Wieso das so ist wurde vermutlich schon häufig in den Medien erklärt.
Fakt ist: Mehrere Jahre hätten wir im Kampf gegen Covid-19 nicht gehabt!
Langzeitnebenwirkungen können nicht mit 100%iger Sicherheit ausgeschlossen werden.
Allerdings zeigen die jahrelangen Erfahrungen vieler Impfstoffe, dass die
meisten Nebenwirkungen kurze Zeit nach der Impfung auftreten. Langzeitnebenwirkungen
sind extrem selten. Alle Impfstoffe (die neuen, aber auch solche, die schon lange auf dem
Markt sind) werden durch das Paul-Ehrlich-Institut fortlaufend auf ihre Sicherheit geprüft. So
konnten die extrem seltenen Nebenwirkungen der Sinusvenenthrombose nach
Vektorimpfung und die Herzmuskelentzündung nach Impfung mit einem mRNA-Impfstoff
erkannt und beurteilt werden. Die Impfstoffe sind trotz dieser möglichen Nebenwirkungen
als sicher zu bewerten. Der Nutzen der Vermeidung einer Infektion mit dem Coronavirus
oder zumindest eines schweren Covid-19-Verlaufs überwiegt das Risiko dieser sehr seltenen
Nebenwirkungen.
Viele junge Frauen befürchten durch die Impfung unfruchtbar zu werden. Diese Idee
entspringt leider wie viele andere Informationen einem Gerücht, welches seinen Ursprung im „querdenkenden“
Spektrum hat. Leider halten sich solche angsteinflößenden Meinungen sehr nachhaltig.
Auch die Schädigung der Fruchtbarkeit wurde im Rahmen der Zulassungsstudien untersucht. Hier
konnte keinerlei Beeinflussung gesehen werden. Auch in der mittlerweile bereits 7-
monatigen Nachbeobachtung konnte hier kein erhöhtes Risiko gesehen werden. Auch wir haben
geimpfte Patientinnen in unserer Praxis, die anschließend schwanger geworden
sind.
Das Robert-Koch-Institut bietet in seinen Impf-FAQ auf viele Fragen und Sorgen gut verständliche
Antworten. Nutzen wir doch diese als verlässliche Quelle für Informationen rund um die Covid-19
Impfung.
Zum Schluss möchten wir klarstellen: Covid-19 ist keine Erfindung. Das Virus existiert.
Die Erkrankung existiert. Wir haben Patienten durch diese Erkrankung verloren. Wir haben
viele - auch junge - Patienten, die schwer gegen diese Erkrankung kämpfen mussten und müssen.
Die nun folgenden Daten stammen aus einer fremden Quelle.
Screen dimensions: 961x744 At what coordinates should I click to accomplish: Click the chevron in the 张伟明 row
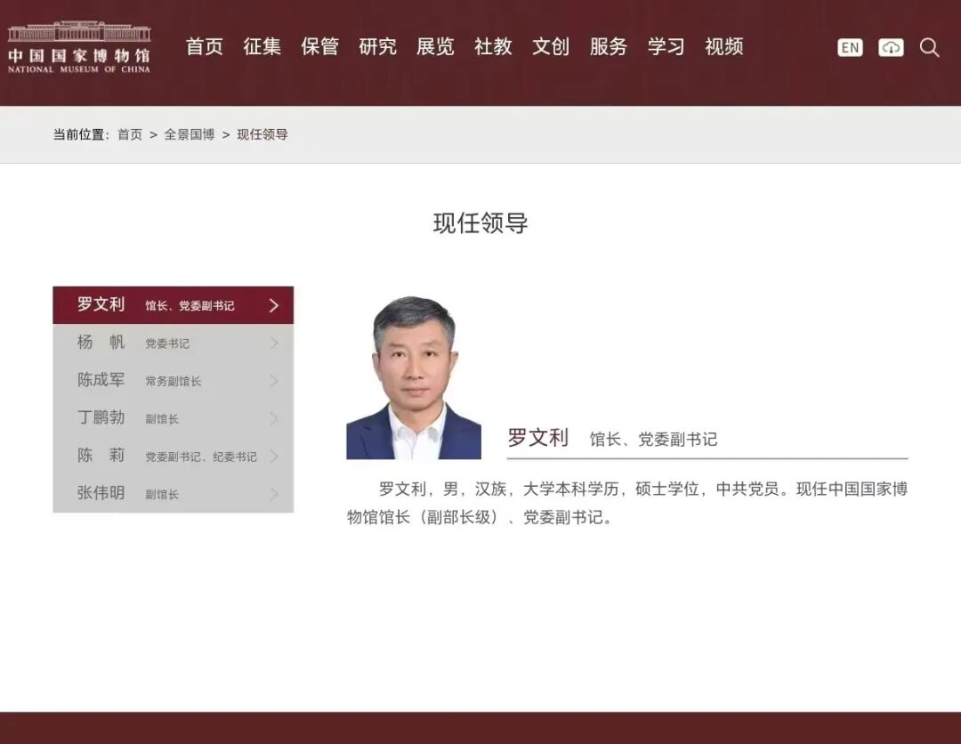(273, 494)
Weltweit sind über 4 Millionen Menschen durch das SARS-Coronavirus-2 verstorben. Das Post-Covid-
Syndrom ist ein ernstzunehmendes gesundheitliches Problem.
Dahinter steckt keine Regierungsverschwörung. Wir werden durch die Impfungen weder gechippt, kontrolliert
noch unfruchtbar gemacht. Und wir werden sicher nicht von der Pharmaindustrie bezahlt.
Daher bitten wir Euch: Lasst Euch impfen! Jetzt, nicht erst nach der 4., 5. oder 6. Welle, nicht erst wenn Mutante Zeta aufgetaucht ist. Dafür müssten wir alle einen zu hohen Preis zahlen.